A modéstia é tão falsa quanto o amor dos deuses pelos homens. Previsivelmente falsa pois anda de mãos dadas com o conforto e, não obstante, flerta com a garantia. A modéstia é simples, plana, seca, ríspida. Tão ríspida quanto a mentira e tão disfarçada quanto o ócio. "Modestos", os mal-amados disfarçam a insegura vontade de agradar ou de conquistar com a máscara da singeleza.
Cultura, valor, moeda. Serve de lastro para a convivência e por isso conquistou os cristãos, humildes filósofos da previsível arte de confortar. Serve de preço para o acordo e para a instituição da sociedade, da conformidade, da aceitação, do espasmo. Dolorida, perfura a historiografia e tem seu gérmen nos mitos, contos brilhantes que deram o crédito do brilhantismo aos deuses ao invés do homem.
Já diria Schopenhauer que "nas pessoas de capacidade limitada, a modéstia não passa de mera honestidade, mas em quem possui grande talento, é hipocrisia".
O que não se percebe é que, posto que a modéstia é um valor positivo e raro para a sociedade ocidental ultramoderna, ser modesto se torna um ato de audácia e de pretensão, anulando a própria ideia de modéstia que o homem esculpiu. Ser modesto é falsidade, acidez de espírito e brevidade de corpo.
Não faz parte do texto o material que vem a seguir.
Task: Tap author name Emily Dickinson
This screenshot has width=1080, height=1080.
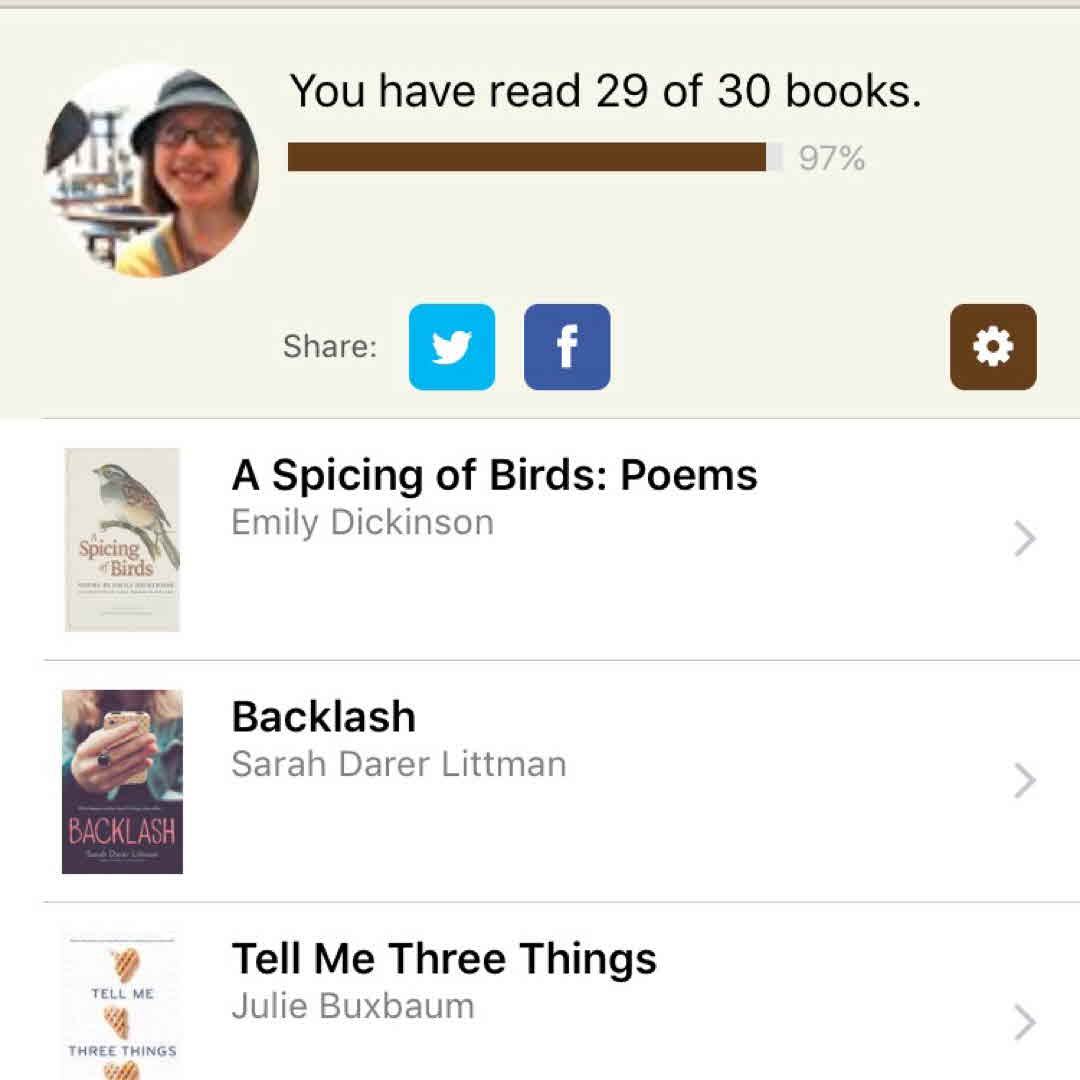Action: tap(362, 522)
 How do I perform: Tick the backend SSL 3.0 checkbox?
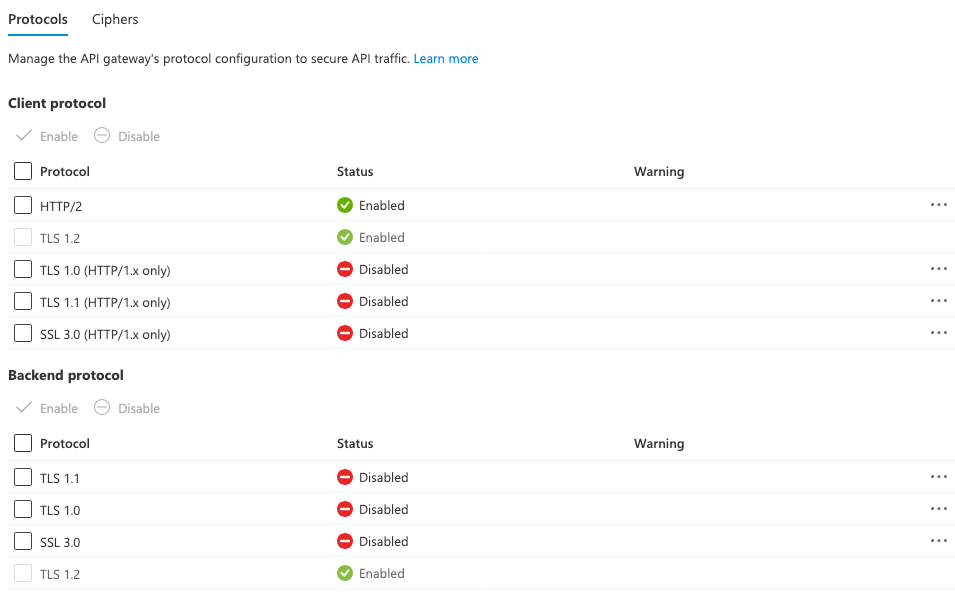23,541
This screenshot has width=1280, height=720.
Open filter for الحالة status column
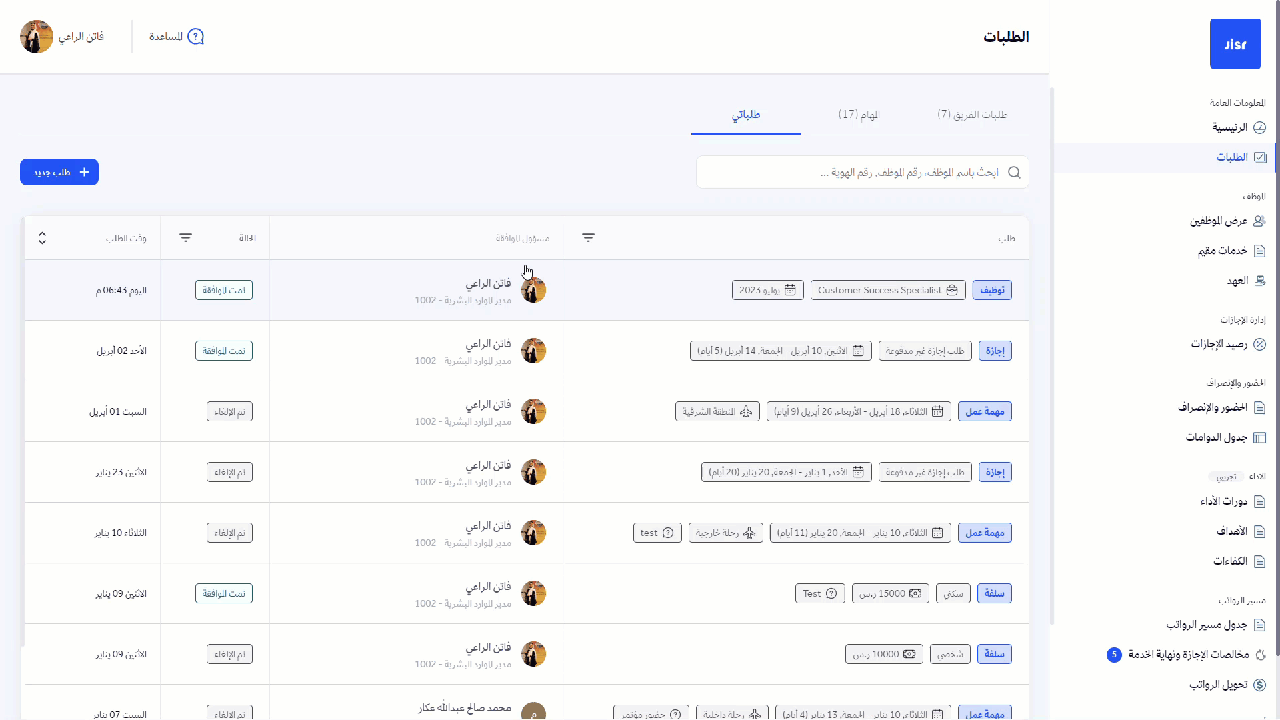[185, 238]
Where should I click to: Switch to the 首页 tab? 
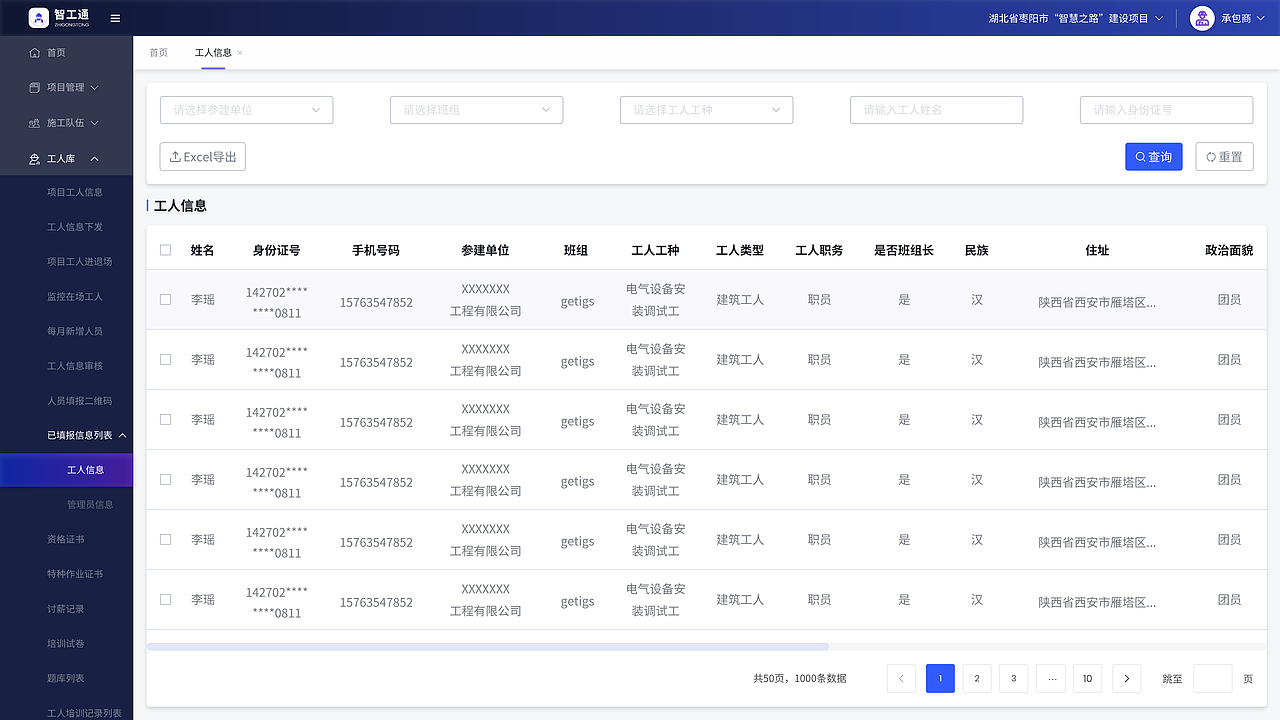(158, 53)
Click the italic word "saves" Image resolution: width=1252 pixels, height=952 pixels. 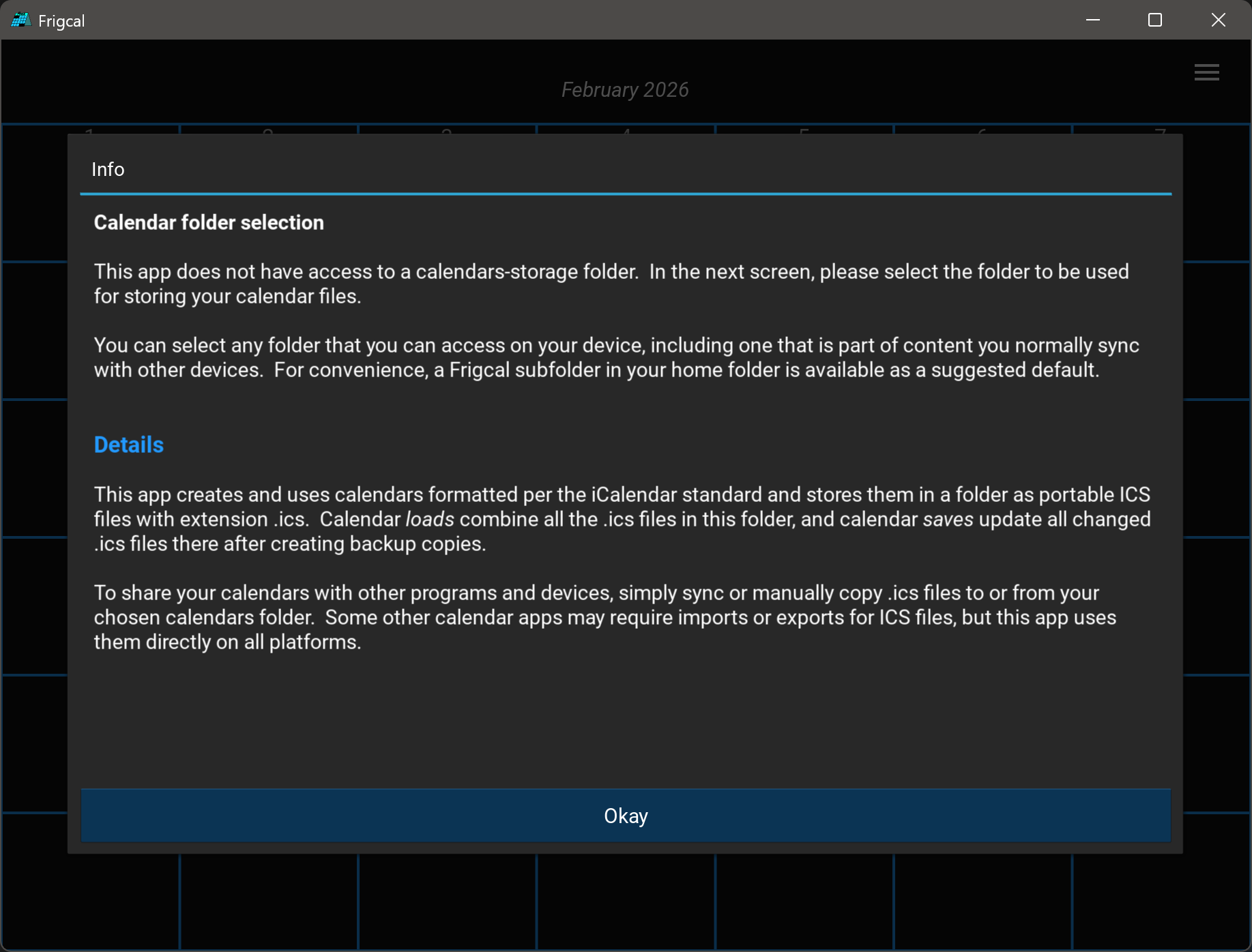tap(948, 520)
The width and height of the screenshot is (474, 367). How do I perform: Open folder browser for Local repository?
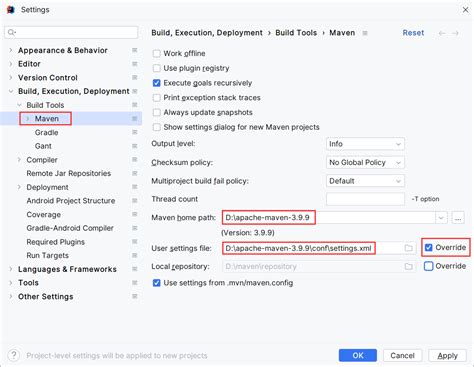408,266

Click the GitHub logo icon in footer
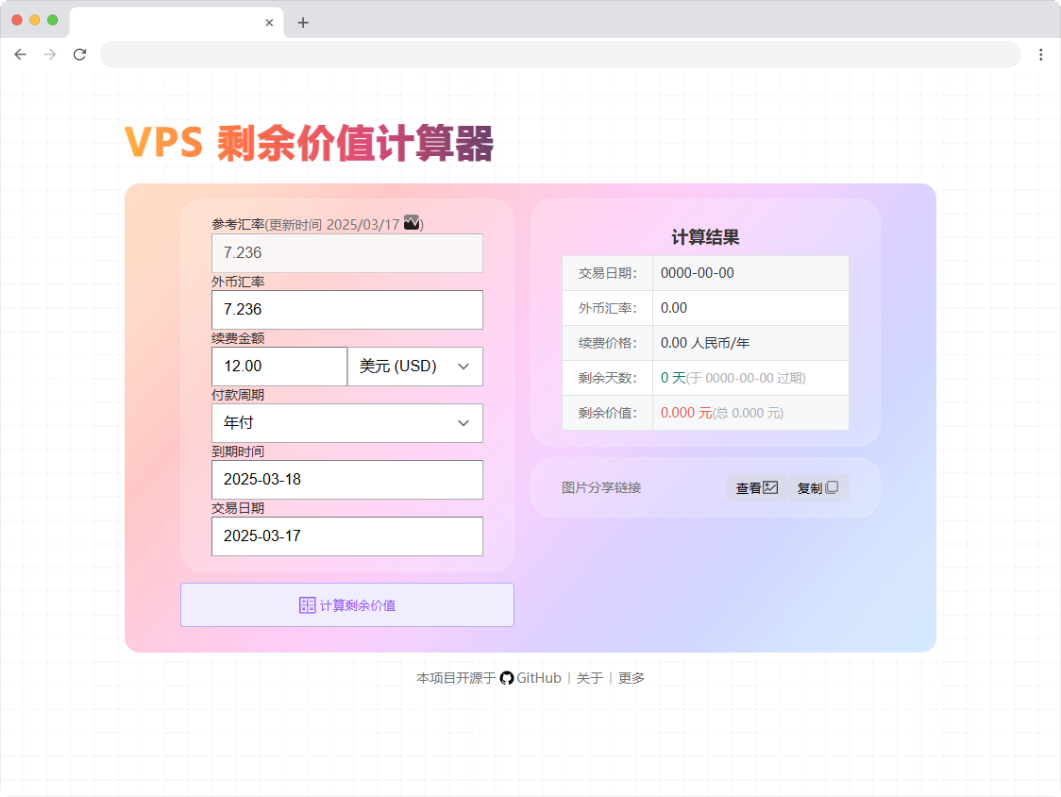(x=507, y=678)
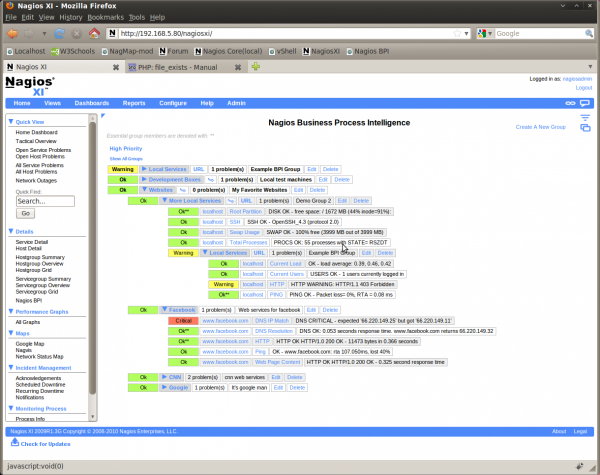Viewport: 600px width, 475px height.
Task: Click the Quick Find search input field
Action: 45,200
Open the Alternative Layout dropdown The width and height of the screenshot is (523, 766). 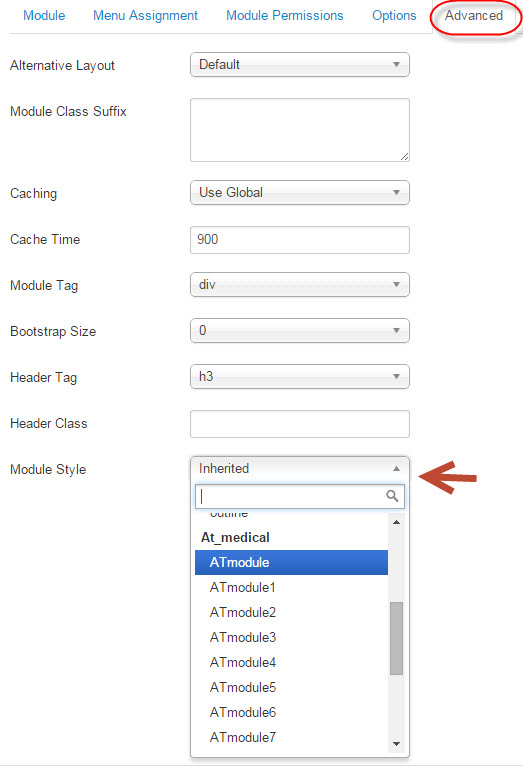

Imaginemos um mundo sem modéstias: grandes bibliotecas imensas e profundas de autobiografias de todas as almas que aqui já pisaram, todas sem o engano de achar que contar a própria história é pecado e causa doença moral. Um mundo repleto de orgulho e que, sem essa falsa conformidade, seria justo com as próprias pretensões: atos extremos, efêmeros e audaciosos nos melhores sentidos das palavras. Modéstias ausentes e com elas acanhados os preconceitos, as invejas, os rancores. Amarradas e amordaçadas as falsidades todas: as de amor, ódio e engano. Não seriam modestos os apaixonados, arriscariam-se e desistiriam um passo depois, sem amargura na poesia. Não sofreriam os chefes da modéstia do poder, tumor que faz o tirano praticar a tirania. Sem modéstia não há necessidade de afirmar uma condição ou uma vontade, tem-se o sentimento e ele se faz transbordar.
Seriam justos os poderosos, agradecidos pela liberdade plena do valor de seus atos; ainda mais justos os mistérios da paixão, sem modéstias para tropeçarem no caminho entre o coração de quem ama e o de quem é amado.
Se me perguntarem o que quero para o mundo e para o futuro, responderei: menos modéstia, por favor.